## TASK TO CARRY OUT
Quote the whole listing word for word. Do not include the pictures.

## DATA SECTION
::::::::::

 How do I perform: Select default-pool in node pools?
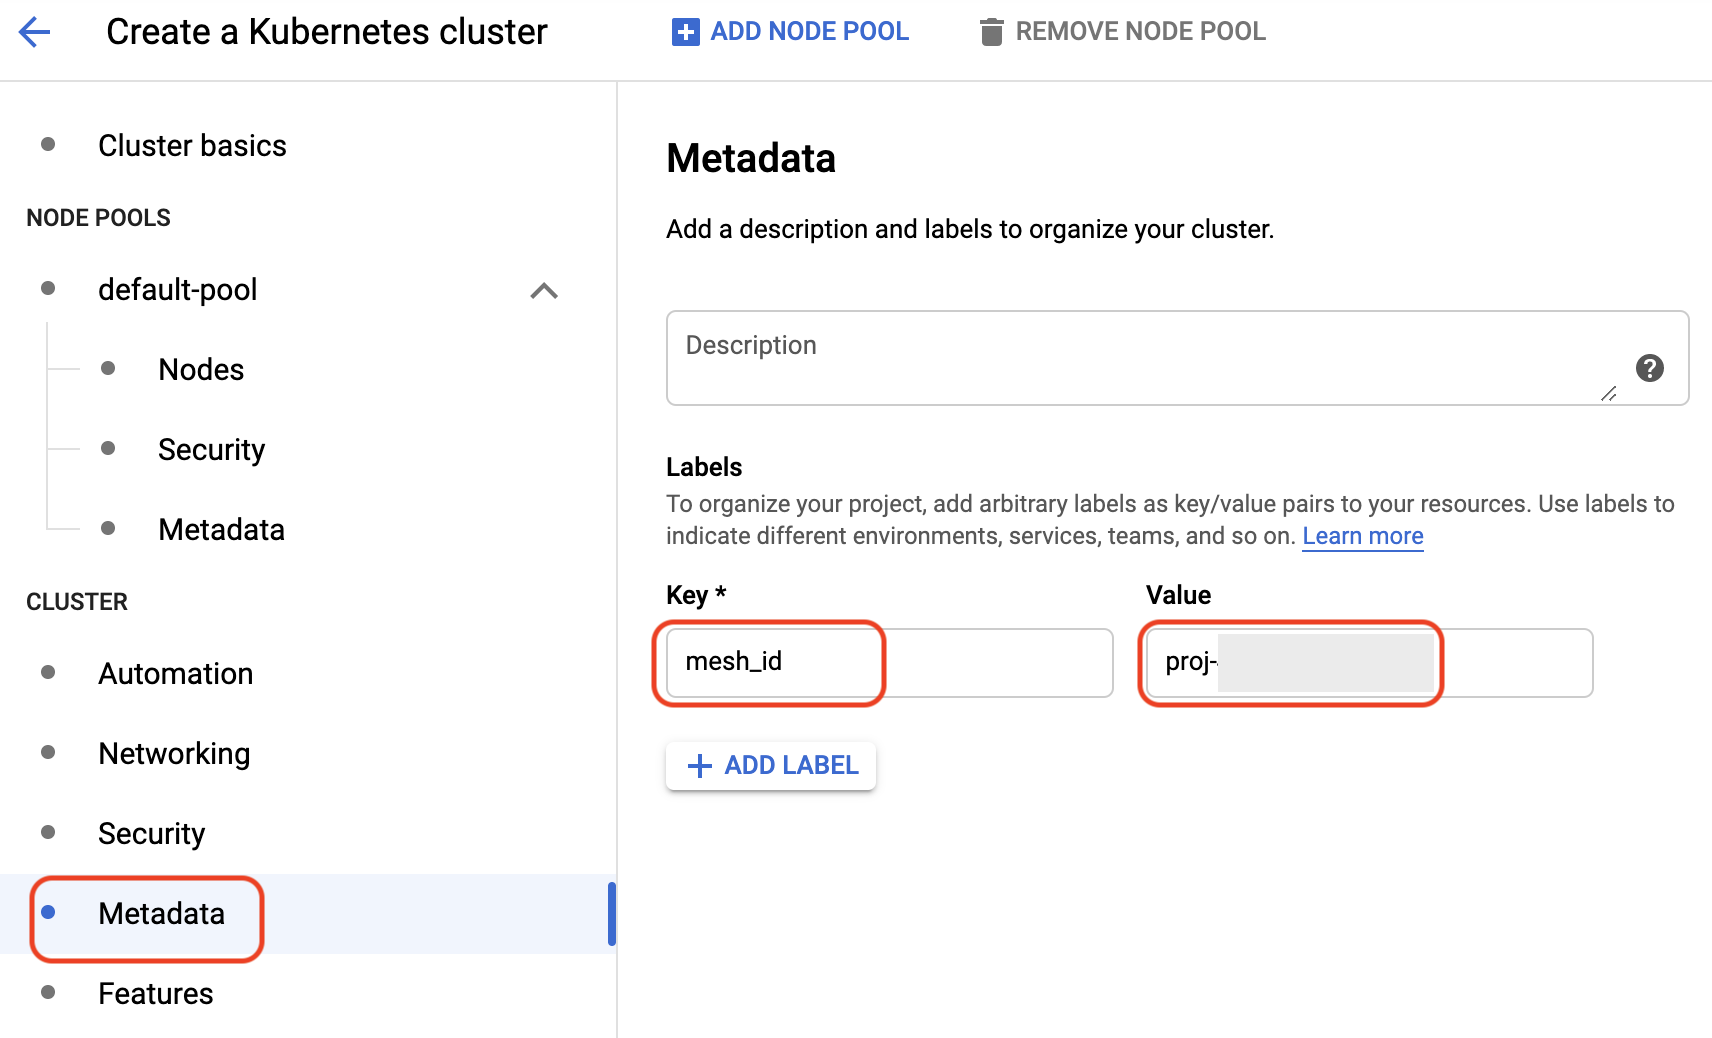(178, 290)
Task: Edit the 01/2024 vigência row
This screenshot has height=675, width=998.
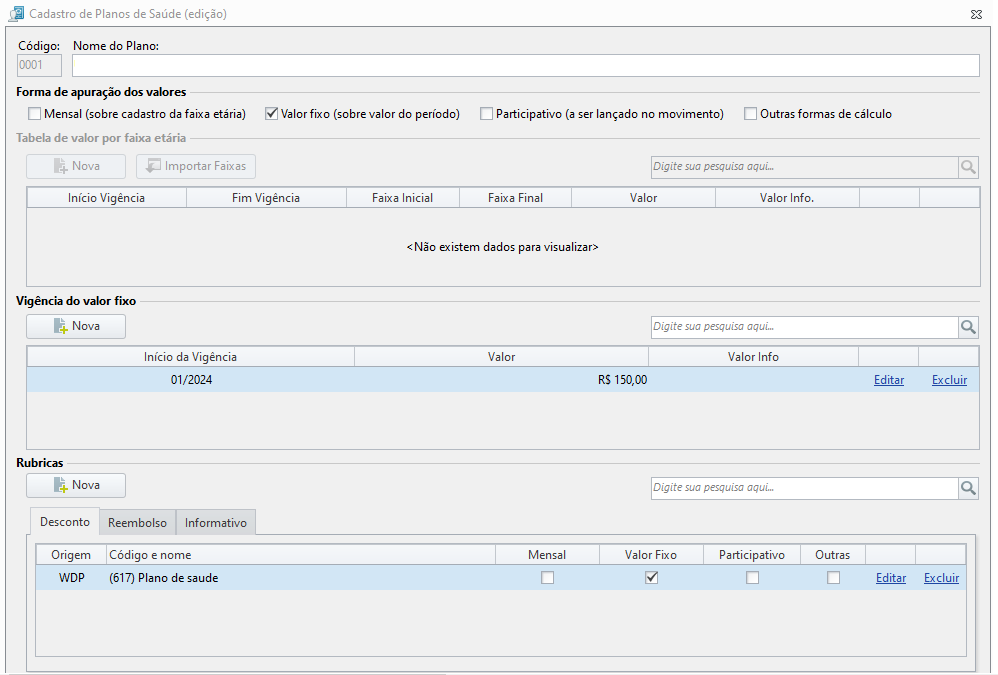Action: click(889, 380)
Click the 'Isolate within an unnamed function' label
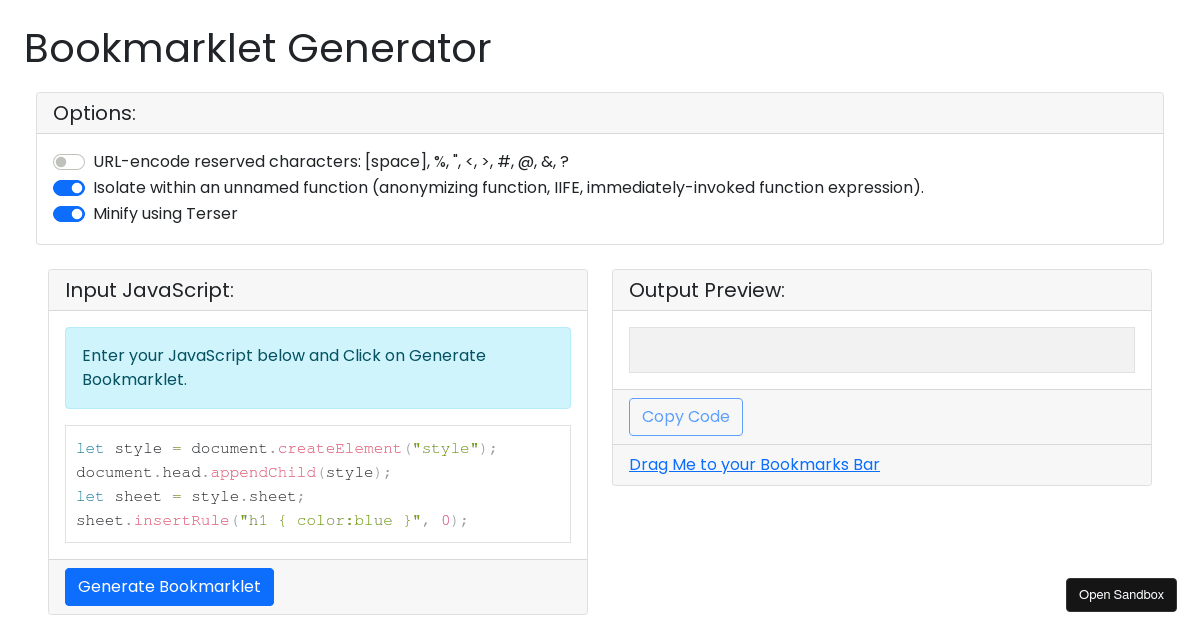 coord(508,188)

::::::::::

## OUTPUT OF THE TASK
 How do I perform: Select default-pool in node pools?
(178, 290)
Task: Edit the 01/2024 vigência row
This screenshot has height=675, width=998.
Action: click(889, 380)
Click the 'Isolate within an unnamed function' label
 coord(508,188)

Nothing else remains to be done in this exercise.